Is this a good thing? A lot of men say that it is. I joined that chorus myself in my book, especially Chapter 4, “A Playful Step Beyond”: “…[it] extends and intensifies the husband’s pleasure, saving him from a quick release followed by an even quicker loss of desire—climax and anti-climax.”
“Save yourself for her direction,” I quote a happy husband as advising another chap. “Your satisfaction will be intensified.”
And here is complementary advice from a woman whose husband has now learned to worship her as his queen: “[The woman] should never feel that denying her male orgasm for long periods of time is overly cruel. In fact, rather than cruelty, long-term orgasm denial is a gift she provides her male. When the male achieves orgasm it is accompanied by a release of all sexual tension. As being in a state of sexual tension is so blissful, the male orgasm is always to one extent or another a disappointment.”

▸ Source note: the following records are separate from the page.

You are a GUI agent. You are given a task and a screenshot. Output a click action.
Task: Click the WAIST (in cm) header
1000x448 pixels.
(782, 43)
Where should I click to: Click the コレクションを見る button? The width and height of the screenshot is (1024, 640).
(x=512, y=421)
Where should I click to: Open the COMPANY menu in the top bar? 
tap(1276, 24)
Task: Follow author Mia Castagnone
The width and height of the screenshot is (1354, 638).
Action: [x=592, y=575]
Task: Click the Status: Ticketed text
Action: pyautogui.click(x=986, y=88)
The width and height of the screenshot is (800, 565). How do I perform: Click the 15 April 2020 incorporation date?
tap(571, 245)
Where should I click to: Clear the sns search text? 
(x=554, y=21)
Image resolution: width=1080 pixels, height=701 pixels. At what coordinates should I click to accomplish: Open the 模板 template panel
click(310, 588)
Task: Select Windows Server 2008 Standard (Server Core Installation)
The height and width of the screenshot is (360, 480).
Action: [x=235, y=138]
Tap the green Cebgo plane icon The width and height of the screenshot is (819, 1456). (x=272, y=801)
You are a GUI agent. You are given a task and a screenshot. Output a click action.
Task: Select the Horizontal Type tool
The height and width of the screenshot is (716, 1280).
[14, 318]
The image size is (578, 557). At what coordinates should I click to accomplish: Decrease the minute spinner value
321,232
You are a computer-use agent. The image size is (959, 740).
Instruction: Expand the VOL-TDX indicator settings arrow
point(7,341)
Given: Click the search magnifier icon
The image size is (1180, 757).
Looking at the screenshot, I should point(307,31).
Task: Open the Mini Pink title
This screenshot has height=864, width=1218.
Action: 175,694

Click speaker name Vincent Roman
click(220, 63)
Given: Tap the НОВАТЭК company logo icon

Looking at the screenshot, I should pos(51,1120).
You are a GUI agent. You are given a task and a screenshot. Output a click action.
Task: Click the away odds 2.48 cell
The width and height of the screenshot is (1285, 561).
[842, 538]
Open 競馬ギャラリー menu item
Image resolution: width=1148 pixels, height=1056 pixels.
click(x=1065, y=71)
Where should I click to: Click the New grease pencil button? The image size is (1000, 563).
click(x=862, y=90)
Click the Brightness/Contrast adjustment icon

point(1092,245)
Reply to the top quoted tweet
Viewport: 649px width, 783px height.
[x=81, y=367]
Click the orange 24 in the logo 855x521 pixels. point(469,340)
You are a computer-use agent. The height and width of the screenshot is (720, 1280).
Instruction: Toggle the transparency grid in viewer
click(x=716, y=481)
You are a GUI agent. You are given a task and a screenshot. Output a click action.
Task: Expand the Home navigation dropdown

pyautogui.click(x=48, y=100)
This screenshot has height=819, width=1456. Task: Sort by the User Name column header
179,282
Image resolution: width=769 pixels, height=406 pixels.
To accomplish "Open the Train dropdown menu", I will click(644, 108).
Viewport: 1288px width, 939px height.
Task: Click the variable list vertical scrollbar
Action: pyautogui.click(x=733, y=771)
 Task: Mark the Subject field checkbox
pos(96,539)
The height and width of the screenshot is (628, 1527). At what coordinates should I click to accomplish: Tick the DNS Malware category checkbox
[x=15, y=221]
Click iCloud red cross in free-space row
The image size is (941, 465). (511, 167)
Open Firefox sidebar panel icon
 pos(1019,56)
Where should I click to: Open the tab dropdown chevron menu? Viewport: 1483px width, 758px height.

This hubby definitely concurs: “People ask me how I can go so long without sex. They don't get that my wife and I are having sex pretty much 24/7, we just go a long time between orgasms. Making my Goddess have orgasms is one of the greatest feelings in the world for me. God, I love my life!”
And one final hurrah for the Female O: “I pleasured my queen this a.m. and without a word she just fell asleep when she was done. It makes me feel great to experience her orgasm, and then to see her relax that much and to know that I've contributed to it by not making demands on her for my pleasure.”